Il 25 novembre è la giornata internazionale decisa dall’Onu nel 1999 per l’eliminazione della violenza contro le donne. Invitando tutti i Governi e le ONG ad attivarsi per sensibilizzare l’opinione pubblica sull’annoso problema. La data fu scelta in ricordo del barbaro assassinio nel 1960 delle tre sorelle Mirabal, considerate esempio di donne rivoluzionarie per l’impegno con cui tentarono di contrastare il regime di Rafael Leónidas Trujillo, il dittatore che tenne la Repubblica Dominicana nell’arretratezza e nel caos per oltre 30 anni.

In Italia la ricorrenza si celebra solo dal 2005 anche se negli ultimi anni l’attenzione al fenomeno del femminicidio ha fatto sì che anche l’attenzione ad esso dedicato fosse in continuo aumento. In tutto il Paese sono stati organizzati diversi eventi e preparate innumerevoli campagne per chiedere maggiori interventi per arginare il fenomeno della violenza di genere. Anche con il patrocinio politico.

Stando a quanto riportato da un rapporto dell’Eures, da gennaio in Italia sono stati commessi 81 femminicidi e Linda Laura Sabbadini, direttrice del dipartimento per le statistiche sociali e ambientali dell’Istat e membro della commissione ONU che ha definito le linee guida a livello mondiale delle indagini statistiche sulla violenza contro le donne, in una intervista all’Huffington Post dichiara che il numero rimane fondamentalmente stabile. Ma non per questo si può abbassare la guardia. Perché i femminicidi sono solo la punta di un’iceberg di un fenomeno molto più ampio come quello della violenza di genere. Che non sempre arriva all’uccisione della donne ma sempre procura danni gravissimi a livello fisico e psicologico.

Il fatto che il problema non abbia subito un aumento nei numeri non è rassicurante. L’emergenza permanente infatti pone l’accento sul carattere strutturale della questione. Cosa che rende ancora più difficile pensare ad interventi che arginino il problema. E che non si risolve limitandosi a contare le vittime. Anche una sola donna uccisa per mano di un uomo, proprio in quanto donna, sarebbe altrettanto grave.

Le misure di punizione previste dal recente decreto contro il femminicidio, poi convertito in legge, sono necessari (anche se migliorabili) ma non bastano.

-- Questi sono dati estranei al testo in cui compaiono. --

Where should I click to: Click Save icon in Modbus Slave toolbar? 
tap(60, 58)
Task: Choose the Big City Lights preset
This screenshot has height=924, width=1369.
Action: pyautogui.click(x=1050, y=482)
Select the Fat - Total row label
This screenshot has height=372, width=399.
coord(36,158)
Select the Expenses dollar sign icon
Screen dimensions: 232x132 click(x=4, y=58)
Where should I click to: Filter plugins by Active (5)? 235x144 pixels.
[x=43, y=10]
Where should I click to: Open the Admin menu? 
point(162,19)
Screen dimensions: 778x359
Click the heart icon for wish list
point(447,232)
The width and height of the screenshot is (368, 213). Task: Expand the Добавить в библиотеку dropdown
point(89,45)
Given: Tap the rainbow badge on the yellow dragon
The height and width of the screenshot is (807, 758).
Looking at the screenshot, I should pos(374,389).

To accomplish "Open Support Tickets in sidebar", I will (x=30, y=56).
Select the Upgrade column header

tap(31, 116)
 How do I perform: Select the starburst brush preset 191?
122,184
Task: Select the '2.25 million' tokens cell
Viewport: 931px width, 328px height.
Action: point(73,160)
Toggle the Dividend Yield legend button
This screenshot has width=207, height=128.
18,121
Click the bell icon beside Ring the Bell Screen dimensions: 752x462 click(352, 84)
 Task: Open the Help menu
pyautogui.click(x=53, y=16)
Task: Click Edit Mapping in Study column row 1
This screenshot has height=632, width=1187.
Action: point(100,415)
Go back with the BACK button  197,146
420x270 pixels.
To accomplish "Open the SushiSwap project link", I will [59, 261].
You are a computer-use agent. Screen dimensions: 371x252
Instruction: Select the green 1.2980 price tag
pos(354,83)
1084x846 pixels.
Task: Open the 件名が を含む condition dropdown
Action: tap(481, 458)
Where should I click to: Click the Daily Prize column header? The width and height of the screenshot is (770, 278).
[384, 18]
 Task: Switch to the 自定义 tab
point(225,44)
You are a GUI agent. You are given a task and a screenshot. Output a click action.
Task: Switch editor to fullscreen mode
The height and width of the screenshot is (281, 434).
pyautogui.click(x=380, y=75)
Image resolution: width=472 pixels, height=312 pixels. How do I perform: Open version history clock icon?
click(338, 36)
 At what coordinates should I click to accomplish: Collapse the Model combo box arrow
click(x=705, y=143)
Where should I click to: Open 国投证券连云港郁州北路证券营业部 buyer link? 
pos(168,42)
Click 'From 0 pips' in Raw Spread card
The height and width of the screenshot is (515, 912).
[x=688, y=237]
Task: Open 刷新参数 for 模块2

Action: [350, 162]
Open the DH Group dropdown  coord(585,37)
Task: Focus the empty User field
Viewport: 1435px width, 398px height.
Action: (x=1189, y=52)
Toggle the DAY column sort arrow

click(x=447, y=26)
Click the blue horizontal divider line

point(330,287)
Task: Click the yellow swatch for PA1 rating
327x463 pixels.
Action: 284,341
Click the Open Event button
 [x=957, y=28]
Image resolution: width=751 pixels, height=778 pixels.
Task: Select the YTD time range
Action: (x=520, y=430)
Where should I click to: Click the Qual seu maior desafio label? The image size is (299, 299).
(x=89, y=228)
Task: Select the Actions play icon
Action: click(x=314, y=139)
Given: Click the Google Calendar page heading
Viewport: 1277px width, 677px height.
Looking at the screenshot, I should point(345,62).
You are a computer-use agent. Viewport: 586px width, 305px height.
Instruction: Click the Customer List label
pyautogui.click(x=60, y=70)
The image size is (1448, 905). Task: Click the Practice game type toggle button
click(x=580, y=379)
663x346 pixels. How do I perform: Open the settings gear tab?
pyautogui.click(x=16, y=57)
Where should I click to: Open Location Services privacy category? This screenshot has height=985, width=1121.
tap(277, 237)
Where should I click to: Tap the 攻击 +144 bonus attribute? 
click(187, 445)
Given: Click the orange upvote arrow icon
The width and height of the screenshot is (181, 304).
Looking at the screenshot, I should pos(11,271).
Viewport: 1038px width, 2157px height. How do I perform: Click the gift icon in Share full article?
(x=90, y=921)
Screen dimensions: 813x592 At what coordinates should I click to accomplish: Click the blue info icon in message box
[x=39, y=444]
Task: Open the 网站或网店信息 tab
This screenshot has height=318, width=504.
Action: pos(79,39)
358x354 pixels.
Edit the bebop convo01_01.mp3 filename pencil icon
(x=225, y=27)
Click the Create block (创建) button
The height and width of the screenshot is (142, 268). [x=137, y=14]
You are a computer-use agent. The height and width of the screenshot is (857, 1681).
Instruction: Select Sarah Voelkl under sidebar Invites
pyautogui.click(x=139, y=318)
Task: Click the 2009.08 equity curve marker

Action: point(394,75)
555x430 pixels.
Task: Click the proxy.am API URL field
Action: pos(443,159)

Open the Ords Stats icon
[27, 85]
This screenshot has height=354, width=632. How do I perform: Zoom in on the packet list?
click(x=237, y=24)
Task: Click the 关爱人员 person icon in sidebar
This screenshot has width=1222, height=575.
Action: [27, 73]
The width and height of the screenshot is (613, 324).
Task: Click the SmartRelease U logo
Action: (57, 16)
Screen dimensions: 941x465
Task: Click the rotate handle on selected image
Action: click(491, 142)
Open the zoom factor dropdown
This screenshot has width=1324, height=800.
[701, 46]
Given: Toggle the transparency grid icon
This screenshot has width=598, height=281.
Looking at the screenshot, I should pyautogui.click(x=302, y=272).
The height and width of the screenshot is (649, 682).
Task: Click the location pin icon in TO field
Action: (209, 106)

Bisogna intervenire subito sul fronte dell’educazione. Bisogna insegnare fin da subito alle bambine che loro hanno un valore intrinseco che non dipende dagli sguardi degli uomini o dai giudizi degli altri. Bisogna insegnare loro a riconoscere la violenza e che non devono accettarla in nessuna forma da parte di nessuno. E ai bambini bisogna spiegare che gli altri non sono mai esseri inferiori, ma che sono persone autonome e hanno il diritto di decidere liberamente della propria vita. Anche quando appartengono al genere femminile. “Hai tante cose dentro di te, e la più nobile di tutte il senso della felicità. Ma non aspettarti la vita da un uomo. È per questo che molte donne si ingannano. Aspettala da te stessa”, scriveva Camus in un bel romanzo dal titolo La morte felice.

E come “cercare e saper riconoscere chi e cosa, in mezzo all’inferno, non è inferno, e farlo durare, e dargli spazio”, per citare Calvino, se non “attraverso la cultura e la forza della ragion critica. Quel pensiero critico che, come ci hanno insegnato tra gli altri Adorno e Arendt, permette di fare a pezzi i pregiudizi, gli errori, i compromessi, le scuse, l’oscurantismo, i ritardi, le ingiurie, la banalità… in una parola, la violenza.”? Scrive Michela Marzano nel suo blog.

E se si considera il carattere performativo delle parole, cioè il fatto che le parole siano “cose”, che agiscono, bisognerebbe anche smetterla di definire i femminicidi raptus o segno di una patologia psichiatrica. I dati dimostrano come non si arrivi a uccidere una donna all’improvviso, ma vi sia una continua escalation di episodi violenti da parte di uomini incapaci di accettare l’idea di perdere una parte del potere che credono di avere solo perché appartenenti al genere maschile e come gli autori di questi crimini siano spesso lucidissimo nel compiere il gesto.

La violenza di genere non riguarda solo le donne. E accanto alla storica “questione femminile” ce n’è un’altra altrettanto urgente da affrontare, ovvero “la questione maschile”, come sostiene anche Giuseppe Civati. C’è bisogno (anche) di altri uomini.